New York Gov. Andrew Cuomo announced a slew of new safety reforms for limos and large passenger vehicles, outright banning stretch limos and adding a number of regulatory reforms.
These reforms come three months after a limo crash in upstate New York led to the death of the driver and 19 passengers.
That crash, which took place near the town of Schoharie, was the deadliest transportation crash in the U.S. since 2009.
Cuomo released a statement about the October 2018 crash alongside the new reforms, calling it "a horrific tragedy that shocked this state to its very core."
"We are advancing reforms that will give aggressive new powers that will allow authorities to take dangerous vehicles off the roads without delay, hold unscrupulous businesses accountable and increase public safety in every corner of New York," Cuomo said.

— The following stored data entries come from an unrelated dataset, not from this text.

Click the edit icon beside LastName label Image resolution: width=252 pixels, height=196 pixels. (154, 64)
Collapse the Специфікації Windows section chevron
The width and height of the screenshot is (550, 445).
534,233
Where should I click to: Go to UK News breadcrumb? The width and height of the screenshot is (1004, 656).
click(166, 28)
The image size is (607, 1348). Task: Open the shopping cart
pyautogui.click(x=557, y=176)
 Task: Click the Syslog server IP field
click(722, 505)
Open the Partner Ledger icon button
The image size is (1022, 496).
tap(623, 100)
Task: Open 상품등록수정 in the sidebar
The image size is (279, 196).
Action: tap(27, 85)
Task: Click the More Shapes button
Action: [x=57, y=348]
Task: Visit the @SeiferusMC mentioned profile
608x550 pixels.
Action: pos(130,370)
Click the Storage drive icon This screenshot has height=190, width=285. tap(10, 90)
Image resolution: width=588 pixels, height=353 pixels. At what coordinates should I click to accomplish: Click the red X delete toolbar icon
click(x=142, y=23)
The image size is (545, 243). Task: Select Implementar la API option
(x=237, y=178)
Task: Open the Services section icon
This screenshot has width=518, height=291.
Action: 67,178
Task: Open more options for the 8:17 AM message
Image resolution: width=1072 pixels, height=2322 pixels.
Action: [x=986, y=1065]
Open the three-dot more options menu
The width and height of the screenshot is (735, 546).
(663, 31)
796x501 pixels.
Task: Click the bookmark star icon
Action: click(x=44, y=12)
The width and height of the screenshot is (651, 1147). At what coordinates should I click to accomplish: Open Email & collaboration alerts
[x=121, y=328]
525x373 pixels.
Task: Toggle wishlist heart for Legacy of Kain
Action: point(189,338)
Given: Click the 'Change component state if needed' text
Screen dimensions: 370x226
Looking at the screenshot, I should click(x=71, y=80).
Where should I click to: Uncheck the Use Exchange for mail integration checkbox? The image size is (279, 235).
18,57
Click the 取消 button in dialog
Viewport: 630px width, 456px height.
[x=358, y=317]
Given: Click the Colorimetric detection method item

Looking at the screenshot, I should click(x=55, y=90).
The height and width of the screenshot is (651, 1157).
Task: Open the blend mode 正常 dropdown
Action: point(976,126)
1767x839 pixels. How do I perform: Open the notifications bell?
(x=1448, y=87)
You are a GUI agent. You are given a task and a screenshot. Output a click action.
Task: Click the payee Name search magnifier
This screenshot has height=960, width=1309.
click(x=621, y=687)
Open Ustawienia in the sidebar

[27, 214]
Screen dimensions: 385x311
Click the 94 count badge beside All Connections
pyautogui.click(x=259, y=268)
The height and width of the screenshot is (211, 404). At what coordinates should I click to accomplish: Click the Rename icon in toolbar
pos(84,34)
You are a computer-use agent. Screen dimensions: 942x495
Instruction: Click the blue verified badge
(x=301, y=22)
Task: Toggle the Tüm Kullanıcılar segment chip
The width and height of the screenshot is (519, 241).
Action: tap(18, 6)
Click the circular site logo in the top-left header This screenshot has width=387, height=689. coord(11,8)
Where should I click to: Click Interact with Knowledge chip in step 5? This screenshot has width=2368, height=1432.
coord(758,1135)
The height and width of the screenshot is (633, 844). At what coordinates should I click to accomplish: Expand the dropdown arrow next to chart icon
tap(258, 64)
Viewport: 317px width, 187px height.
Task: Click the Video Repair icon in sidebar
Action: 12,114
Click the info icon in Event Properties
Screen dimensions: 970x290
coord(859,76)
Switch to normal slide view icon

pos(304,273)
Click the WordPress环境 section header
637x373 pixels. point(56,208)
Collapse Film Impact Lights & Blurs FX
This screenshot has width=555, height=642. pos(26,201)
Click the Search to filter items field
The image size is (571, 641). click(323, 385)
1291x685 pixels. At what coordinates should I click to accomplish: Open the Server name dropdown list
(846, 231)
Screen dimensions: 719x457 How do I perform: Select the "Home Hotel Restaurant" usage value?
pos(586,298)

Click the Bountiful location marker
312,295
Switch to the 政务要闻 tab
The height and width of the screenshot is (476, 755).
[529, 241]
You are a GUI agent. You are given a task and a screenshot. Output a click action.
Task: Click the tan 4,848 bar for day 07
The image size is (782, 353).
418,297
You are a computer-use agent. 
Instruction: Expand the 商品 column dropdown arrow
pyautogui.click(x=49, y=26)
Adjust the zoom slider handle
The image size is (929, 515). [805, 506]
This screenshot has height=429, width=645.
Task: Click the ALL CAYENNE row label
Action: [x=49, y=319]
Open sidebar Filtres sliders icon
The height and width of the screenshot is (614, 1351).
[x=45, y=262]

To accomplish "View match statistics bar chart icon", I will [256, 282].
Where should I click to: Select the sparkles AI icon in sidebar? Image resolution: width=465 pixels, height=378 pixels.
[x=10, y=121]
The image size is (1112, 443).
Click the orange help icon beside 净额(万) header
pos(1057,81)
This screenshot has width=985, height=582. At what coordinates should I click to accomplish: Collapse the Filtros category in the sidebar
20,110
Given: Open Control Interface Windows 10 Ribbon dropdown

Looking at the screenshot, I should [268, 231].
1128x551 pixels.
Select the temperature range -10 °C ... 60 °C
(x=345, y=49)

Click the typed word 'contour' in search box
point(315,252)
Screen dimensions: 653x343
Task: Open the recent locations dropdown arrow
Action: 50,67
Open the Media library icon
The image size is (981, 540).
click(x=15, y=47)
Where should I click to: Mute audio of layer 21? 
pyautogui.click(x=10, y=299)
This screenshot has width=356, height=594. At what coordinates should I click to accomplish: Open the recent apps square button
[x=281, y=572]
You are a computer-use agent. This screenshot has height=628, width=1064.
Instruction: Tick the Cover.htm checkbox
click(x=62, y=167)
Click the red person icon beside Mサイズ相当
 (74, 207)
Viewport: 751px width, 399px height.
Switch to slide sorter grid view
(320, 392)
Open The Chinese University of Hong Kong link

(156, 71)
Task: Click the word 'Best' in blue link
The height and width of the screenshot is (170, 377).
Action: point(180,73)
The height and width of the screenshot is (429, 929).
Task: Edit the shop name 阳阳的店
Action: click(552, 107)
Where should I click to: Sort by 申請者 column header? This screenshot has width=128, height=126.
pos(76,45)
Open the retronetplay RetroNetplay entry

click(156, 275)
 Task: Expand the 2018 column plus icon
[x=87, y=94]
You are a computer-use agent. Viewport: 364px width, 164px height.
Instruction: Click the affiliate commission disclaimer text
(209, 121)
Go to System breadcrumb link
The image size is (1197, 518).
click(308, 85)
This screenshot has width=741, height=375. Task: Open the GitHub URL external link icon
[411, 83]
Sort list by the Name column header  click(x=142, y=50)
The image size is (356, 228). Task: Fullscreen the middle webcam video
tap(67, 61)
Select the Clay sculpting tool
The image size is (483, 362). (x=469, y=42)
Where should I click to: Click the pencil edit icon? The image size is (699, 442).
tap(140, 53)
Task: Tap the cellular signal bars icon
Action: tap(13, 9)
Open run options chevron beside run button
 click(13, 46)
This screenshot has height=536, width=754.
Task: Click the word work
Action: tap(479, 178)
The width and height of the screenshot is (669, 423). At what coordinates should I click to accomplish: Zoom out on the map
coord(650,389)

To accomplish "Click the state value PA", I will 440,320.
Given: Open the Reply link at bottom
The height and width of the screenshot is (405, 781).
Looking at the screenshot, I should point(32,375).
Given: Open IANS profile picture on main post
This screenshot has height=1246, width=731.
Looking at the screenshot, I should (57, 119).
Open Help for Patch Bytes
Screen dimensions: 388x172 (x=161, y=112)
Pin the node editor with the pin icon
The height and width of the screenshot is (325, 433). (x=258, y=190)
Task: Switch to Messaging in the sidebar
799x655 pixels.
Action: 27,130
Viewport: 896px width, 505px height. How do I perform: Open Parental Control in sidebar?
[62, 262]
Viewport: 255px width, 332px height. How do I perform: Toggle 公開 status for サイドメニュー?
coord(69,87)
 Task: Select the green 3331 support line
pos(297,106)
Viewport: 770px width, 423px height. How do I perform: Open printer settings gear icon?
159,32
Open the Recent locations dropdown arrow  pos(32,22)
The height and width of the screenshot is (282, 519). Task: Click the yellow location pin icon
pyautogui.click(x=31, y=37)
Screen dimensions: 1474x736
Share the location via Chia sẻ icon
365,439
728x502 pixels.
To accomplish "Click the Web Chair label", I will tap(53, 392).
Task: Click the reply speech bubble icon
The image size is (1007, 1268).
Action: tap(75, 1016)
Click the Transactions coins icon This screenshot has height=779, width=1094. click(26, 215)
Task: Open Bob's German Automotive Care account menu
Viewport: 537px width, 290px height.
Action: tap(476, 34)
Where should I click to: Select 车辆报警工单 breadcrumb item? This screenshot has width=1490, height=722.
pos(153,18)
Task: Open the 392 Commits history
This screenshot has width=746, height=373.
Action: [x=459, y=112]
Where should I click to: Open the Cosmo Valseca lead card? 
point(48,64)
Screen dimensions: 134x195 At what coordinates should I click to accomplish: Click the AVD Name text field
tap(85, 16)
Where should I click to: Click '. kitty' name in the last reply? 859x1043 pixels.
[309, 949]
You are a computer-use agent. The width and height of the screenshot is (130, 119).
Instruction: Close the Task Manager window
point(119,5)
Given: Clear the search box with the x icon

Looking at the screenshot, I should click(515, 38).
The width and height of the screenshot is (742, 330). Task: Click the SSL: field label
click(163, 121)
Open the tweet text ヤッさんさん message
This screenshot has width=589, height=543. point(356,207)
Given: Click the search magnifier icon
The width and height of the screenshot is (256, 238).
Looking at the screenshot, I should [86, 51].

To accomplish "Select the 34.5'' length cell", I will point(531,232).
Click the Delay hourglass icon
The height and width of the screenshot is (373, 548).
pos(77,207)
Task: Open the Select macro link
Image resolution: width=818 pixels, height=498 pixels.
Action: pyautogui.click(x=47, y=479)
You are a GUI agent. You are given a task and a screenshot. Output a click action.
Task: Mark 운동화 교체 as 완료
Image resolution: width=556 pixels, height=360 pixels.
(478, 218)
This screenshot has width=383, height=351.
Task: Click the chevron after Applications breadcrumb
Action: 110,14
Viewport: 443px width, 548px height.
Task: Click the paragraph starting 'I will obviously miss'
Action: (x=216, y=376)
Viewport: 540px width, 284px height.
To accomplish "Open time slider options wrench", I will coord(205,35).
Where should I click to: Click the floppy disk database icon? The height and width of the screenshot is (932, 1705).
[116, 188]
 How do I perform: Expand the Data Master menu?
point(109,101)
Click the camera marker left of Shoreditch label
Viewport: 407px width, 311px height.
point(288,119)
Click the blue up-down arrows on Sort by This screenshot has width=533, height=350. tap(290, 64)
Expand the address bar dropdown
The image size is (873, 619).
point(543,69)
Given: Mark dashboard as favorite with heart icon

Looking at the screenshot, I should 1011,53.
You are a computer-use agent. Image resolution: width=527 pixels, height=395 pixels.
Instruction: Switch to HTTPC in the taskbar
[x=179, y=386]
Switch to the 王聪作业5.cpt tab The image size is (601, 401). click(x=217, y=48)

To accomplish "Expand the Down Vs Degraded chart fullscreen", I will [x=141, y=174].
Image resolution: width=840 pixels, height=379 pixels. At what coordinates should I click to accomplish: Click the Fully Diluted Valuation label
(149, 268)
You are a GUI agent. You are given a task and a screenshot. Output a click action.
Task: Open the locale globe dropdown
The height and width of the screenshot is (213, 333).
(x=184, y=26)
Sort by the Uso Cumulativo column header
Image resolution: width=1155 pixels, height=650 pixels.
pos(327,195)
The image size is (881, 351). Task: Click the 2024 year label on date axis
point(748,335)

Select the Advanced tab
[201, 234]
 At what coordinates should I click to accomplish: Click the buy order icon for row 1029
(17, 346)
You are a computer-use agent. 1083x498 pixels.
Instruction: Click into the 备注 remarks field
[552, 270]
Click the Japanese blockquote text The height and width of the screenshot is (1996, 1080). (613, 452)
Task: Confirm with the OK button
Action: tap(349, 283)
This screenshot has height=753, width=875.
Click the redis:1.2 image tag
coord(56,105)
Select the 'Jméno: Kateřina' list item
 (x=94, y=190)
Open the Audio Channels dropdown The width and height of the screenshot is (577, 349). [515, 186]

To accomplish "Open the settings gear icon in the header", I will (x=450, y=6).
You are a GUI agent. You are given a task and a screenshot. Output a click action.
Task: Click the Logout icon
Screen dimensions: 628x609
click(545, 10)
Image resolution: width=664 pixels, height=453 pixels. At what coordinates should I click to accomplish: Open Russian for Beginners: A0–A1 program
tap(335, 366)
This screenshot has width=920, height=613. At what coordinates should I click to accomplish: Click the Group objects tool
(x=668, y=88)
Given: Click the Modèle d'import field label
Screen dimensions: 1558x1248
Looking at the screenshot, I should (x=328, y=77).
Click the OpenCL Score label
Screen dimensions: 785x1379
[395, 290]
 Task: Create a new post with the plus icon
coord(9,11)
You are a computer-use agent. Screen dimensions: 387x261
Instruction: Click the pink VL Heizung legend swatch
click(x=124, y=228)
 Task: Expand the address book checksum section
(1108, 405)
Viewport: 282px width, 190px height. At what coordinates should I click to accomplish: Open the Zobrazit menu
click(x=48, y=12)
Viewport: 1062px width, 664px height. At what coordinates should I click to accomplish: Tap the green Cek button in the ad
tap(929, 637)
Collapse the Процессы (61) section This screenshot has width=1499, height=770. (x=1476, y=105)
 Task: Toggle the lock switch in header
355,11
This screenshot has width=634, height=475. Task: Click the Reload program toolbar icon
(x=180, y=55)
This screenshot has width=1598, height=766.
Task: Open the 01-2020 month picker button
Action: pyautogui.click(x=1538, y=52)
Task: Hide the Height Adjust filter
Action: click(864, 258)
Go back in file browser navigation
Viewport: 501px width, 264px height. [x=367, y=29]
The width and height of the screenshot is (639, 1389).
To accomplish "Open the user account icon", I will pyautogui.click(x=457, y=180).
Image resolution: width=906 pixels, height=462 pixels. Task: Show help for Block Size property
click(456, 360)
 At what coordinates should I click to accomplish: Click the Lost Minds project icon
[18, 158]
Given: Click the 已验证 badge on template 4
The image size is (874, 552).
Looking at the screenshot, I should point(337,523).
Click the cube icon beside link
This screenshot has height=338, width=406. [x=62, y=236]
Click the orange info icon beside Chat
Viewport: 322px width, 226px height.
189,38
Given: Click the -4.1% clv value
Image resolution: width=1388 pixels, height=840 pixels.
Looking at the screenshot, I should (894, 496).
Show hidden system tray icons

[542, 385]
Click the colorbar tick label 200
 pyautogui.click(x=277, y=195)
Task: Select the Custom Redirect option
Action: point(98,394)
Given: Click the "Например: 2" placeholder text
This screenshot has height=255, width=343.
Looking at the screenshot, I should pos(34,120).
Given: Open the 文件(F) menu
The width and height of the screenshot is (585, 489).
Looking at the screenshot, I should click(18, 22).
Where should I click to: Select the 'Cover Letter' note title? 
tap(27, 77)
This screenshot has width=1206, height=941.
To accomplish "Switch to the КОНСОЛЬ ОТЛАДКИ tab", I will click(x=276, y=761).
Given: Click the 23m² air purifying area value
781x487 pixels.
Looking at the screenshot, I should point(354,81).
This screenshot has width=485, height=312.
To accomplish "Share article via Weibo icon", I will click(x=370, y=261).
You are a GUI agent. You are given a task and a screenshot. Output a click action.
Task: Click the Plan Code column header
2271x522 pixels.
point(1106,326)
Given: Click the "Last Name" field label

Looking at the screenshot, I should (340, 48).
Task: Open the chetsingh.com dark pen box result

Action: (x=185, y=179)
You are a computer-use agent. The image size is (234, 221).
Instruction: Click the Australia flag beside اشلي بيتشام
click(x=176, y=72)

The changes ban "remanufactured limousines," which include stretch limos and stretch SUV-type vehicles, from operating in New York state.
Drivers will have to have a special form of a commercial license that notes they are able to operate vehicles holding eight or more passengers.
The reforms specify penalties for removing out-of-service stickers issued by Department of Transportation inspectors, creates an inspection fee, and allows the DOT and DMV to seize suspended license plates, among other regulatory changes.
Some of the new reforms apply to vehicles beyond just stretch limos, as it prohibits U-turns for larger vehicles on all roads in the state -- without specifying what qualifies as "larger vehicles" -- and gets rid of the seatbelt exemption that had been in place for limos, buses, taxis and school buses.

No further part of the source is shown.